Assise confortablement sur son trône royal, toute vêtue en rouge couleur symbolisant le pouvoir, la reine Ngalifourou, casque colonial blanc (légué par la première reine Ngalifourou- reine souveraine d’Afrique) sur sa tête, reçoit aimablement l’équipe de reportage des Dépêches de Brazzaville dans son palais de Ngabé. Sereine, elle écoute loyalement ses hôtes avant d’apporter des éclaircissements sur certains points et inviter le peuple téké à l’unité autour du roi.  

A la question de savoir pourquoi il y a dissidence de trois dignitaires au sein de la cour royale depuis la désignation du 18e roi, la reine répond avec clarté. La situation est très claire.
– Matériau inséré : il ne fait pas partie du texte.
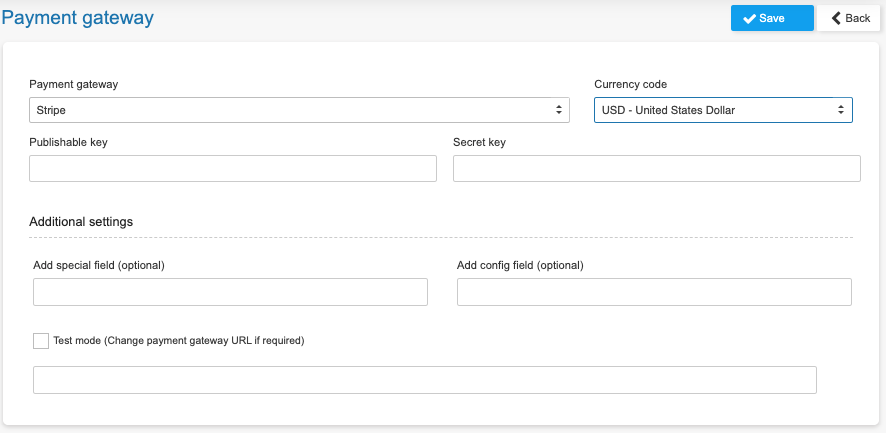Click the Currency code selector arrows
This screenshot has height=433, width=886.
point(841,110)
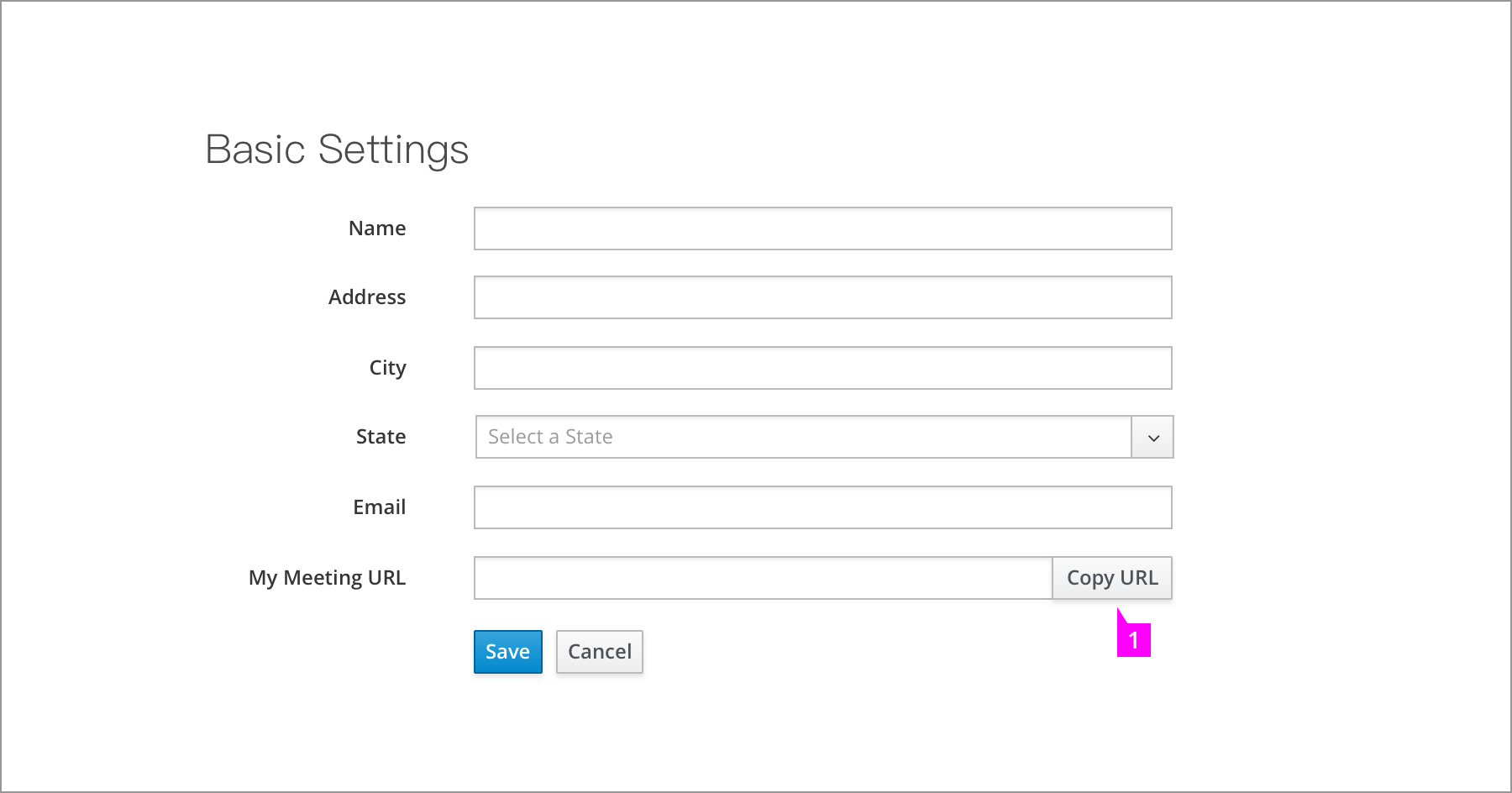1512x793 pixels.
Task: Click the Name input field
Action: pyautogui.click(x=822, y=228)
La désignation du 18e roi s’est faite selon les règles de l’art. Gardienne du sanctuaire “Nkwembali” d’où sortent les rois, la reine Ngalifourou dit Ngantsibi précise que c’est elle qui est chargée spirituellement de désigner les rois et c’est à ce titre qu’elle a installé le 18e roi, Michel Ganari Nsalou 2. C’est de la même manière qu’elle avait installé dans leurs fonctions les rois Pierre Mielami Wawa, 15e Makoko; Gaston Ngouayoulou 16e Makoko, Auguste Nguempio, 17e Makoko, et maintenant, Michel Ganari Nsalou 2, 18e Makoko. Il n’y a pas d’amalgame, dit-elle.
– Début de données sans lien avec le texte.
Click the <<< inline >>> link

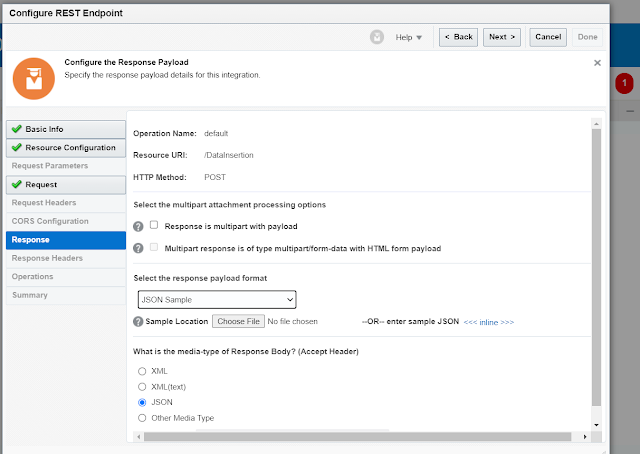coord(488,322)
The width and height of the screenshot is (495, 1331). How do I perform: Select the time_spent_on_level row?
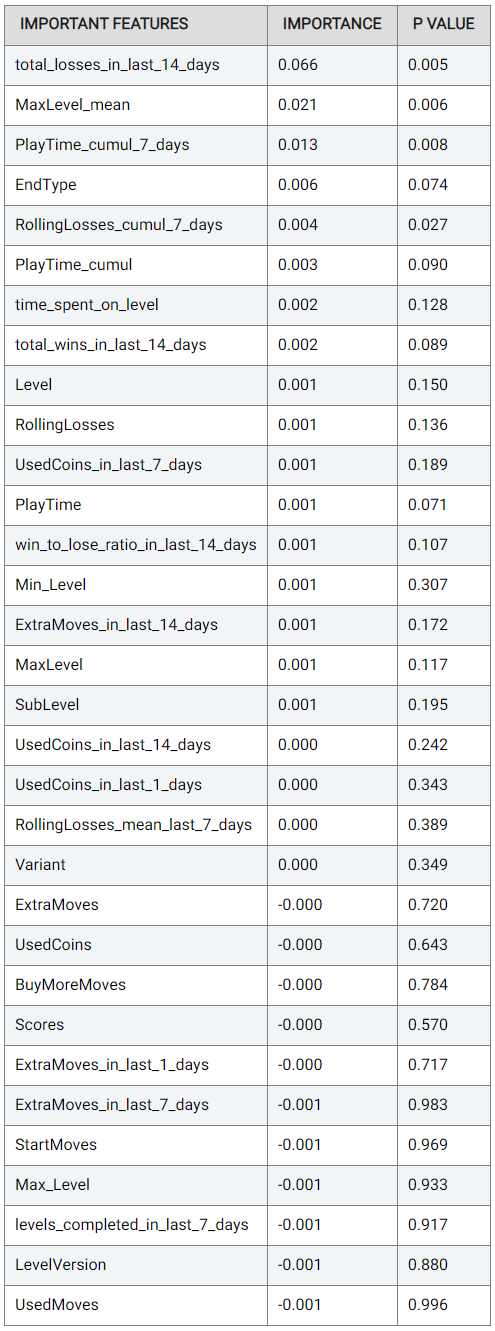click(248, 305)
Quant à la question de savoir pourquoi n’étant pas la femme légitime du roi, c’est elle qui doit reconnaître l’authenticité des différents prétendants au trône et les investir avant l’intronisation. Elle répond qu’en sa qualité de gardienne du sanctuaire "Nkwembali", c’est cet esprit qui incarne le pouvoir traditionnel téké qui lui demande de lui trouver un mari. Expliquant, par exemple, qu’après la mort du roi Auguste Nguempio, le trône royal est resté vacant pendant plus de cent jours et le "Nkwembali" commençait par l’emmerder, pour la simple raison que le veuvage avait trop duré. C’est ainsi qu’elle a fait appel aux vassaux, à commencer par le premier vassal Ngaïlino, lui demandant de lui trouver un mari, parce que le "Nkwembali" ne cesse de l’acculer. C’est donc le collège royal qui se réunit pour trouver à la reine un successeur valable remplissant tous les critères. Cela ne se fait pas au hasard. C’est ainsi que les dignitaires se sont lancés dans la recherche en procédant par l’enquête de moralité. A la fin, ils ont trouvé un roi, Michel Ganari Nsalou 2 (fils du 13e roi Alphonse Nsalou). C’est pour dire que le choix du roi se fait sans complaisance, a fait savoir la reine.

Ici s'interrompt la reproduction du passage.